____ Excerpted records

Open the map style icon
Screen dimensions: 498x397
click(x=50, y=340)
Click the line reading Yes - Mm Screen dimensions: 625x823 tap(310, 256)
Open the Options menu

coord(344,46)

________
____ Excerpted records

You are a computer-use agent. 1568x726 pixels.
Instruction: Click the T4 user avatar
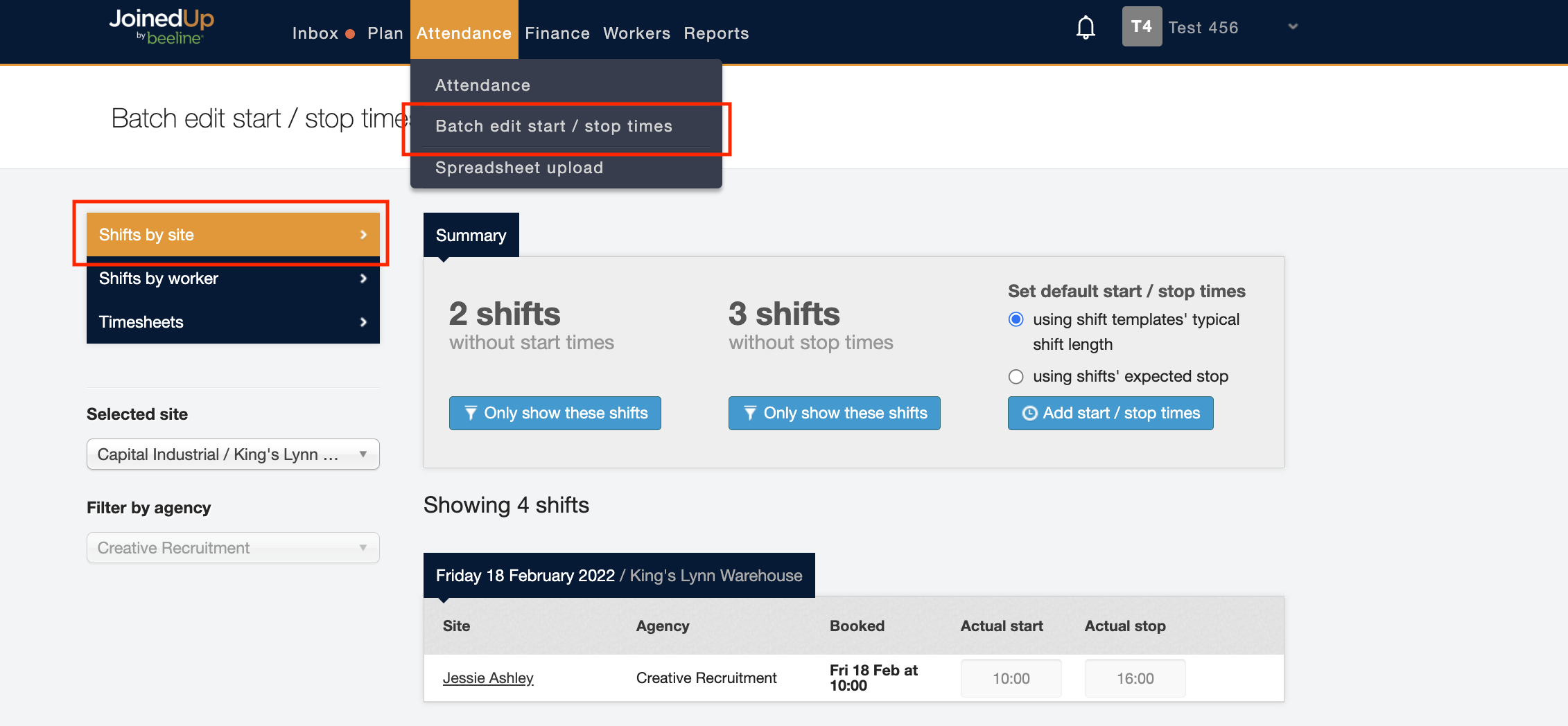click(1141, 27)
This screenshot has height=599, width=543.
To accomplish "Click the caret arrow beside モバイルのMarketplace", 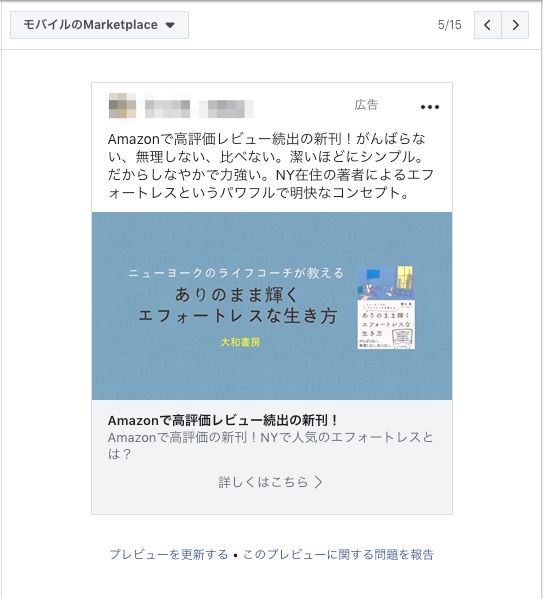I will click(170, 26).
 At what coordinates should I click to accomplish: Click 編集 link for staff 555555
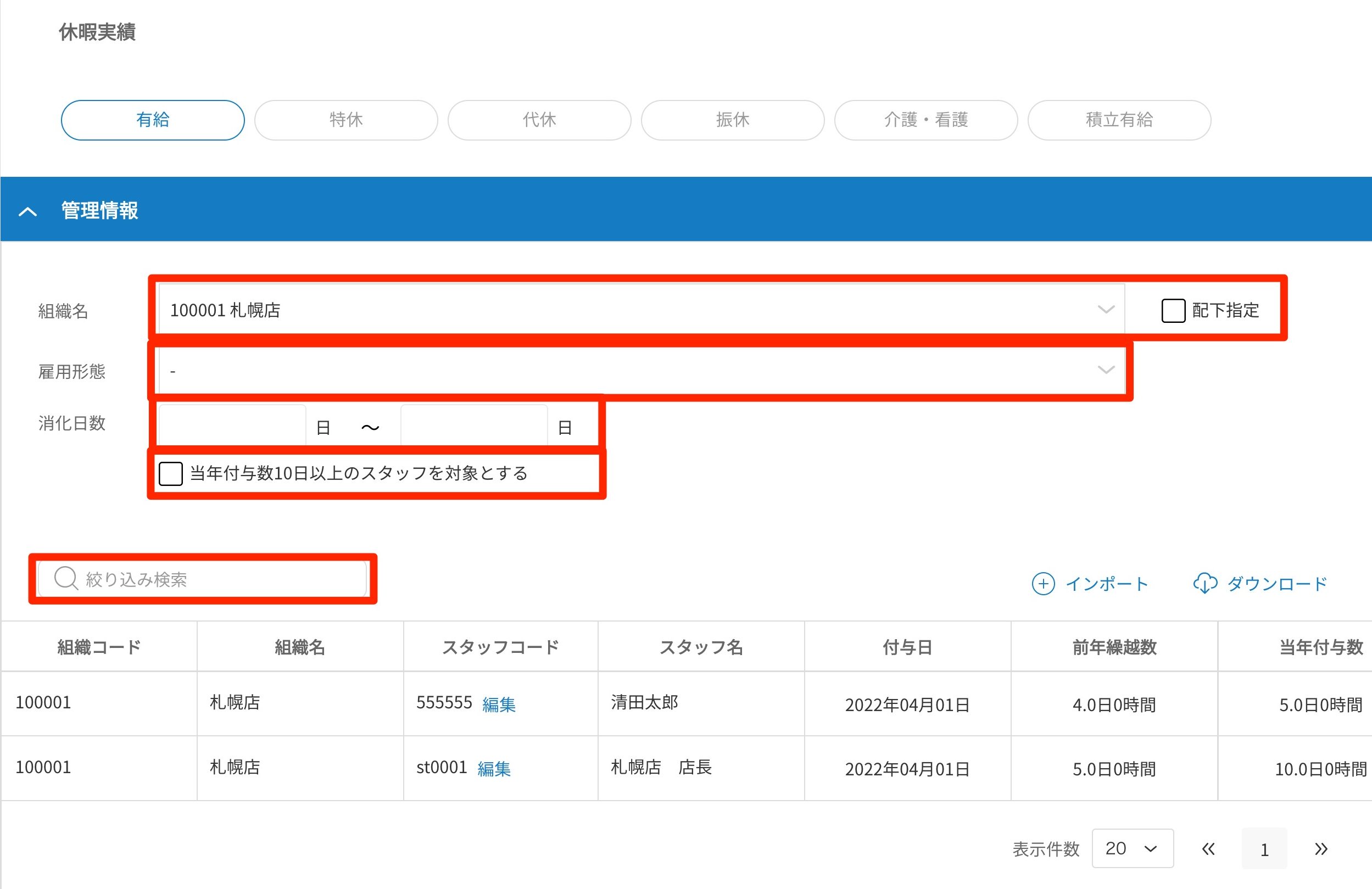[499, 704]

________

- Work instructions
Recast the records in the stretch from the line containing "Open the map style icon" through the line containing "coord(344,46)" as a Markdown table with the columns No. and Text. Give each line its own row, number the rows, and leave out blank lines.

- Complete output
| No. | Text |
|---|---|
| 1 | Open the map style icon |
| 2 | Screen dimensions: 498x397 |
| 3 | click(x=50, y=340) |
| 4 | Click the line reading Yes - Mm Screen dimensions: 625x823 tap(310, 256) |
| 5 | Open the Options menu |
| 6 | coord(344,46) |